The escape hatch (ROUTER_INCREMENTAL_ROUTES=false, chart router.incrementalRoutes) ships active for this release with the v1.34 CI leg pinned to it (the same leg that pins the RFC-0002 legacy data plane), and is scheduled for removal one release later.

Risks (top 3, with mitigations)

  1. Phase-3 matching-semantics regressions (encoded paths / UseEncodedPath, the exact+prefix/ dual-registration boundary that prevents /foo matching /foobar, 405-vs-404, host matching). Mitigation: differential fuzz, shadow mode with a machine-checked zero-mismatch bar, default-gorilla gate — this risk is precisely why phase 3 is conditional.

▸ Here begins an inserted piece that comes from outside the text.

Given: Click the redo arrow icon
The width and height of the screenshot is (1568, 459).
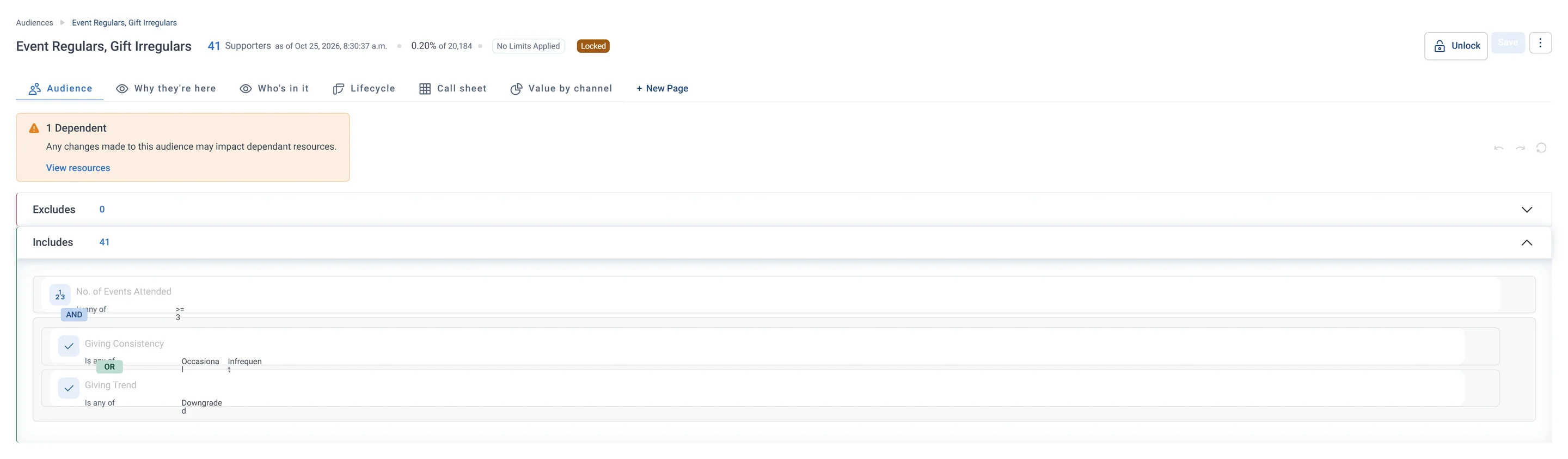Looking at the screenshot, I should (x=1520, y=148).
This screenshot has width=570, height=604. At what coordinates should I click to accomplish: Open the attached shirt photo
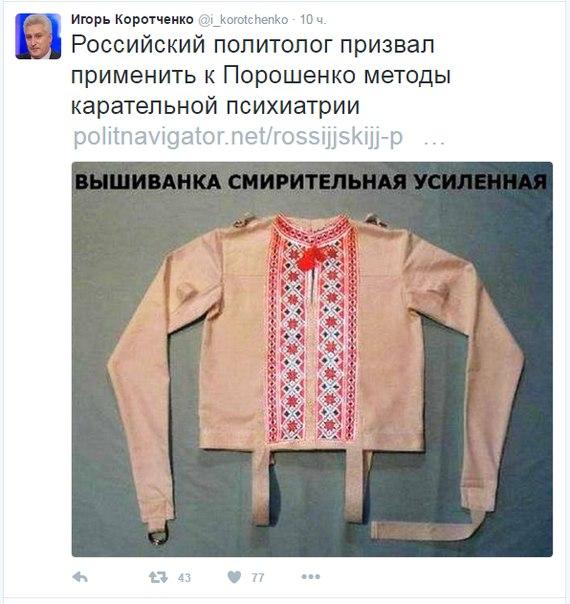[312, 359]
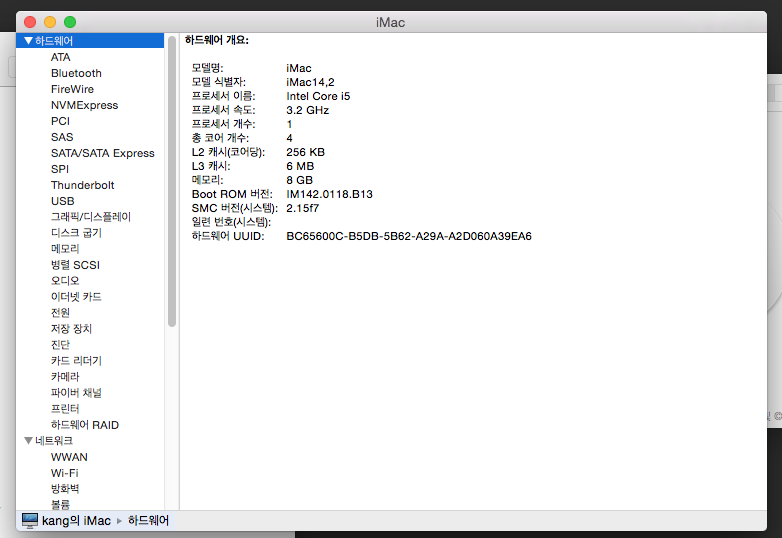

  2. Table/cache drift: a missed or misordered event leaves a stale route serving or a live trigger 404ing, where today's full rebuild self-heals every event. Mitigation: periodic full-resync diff with a drift metric (zero-in-CI acceptance), controller-runtime requeue semantics preserved.
  3. Phase-2 overlap-winner flips for users unknowingly relying on accidental registration order. Mitigation: RouteConflict conditions surface every affected trigger before and after; release note; escape hatch active for that release.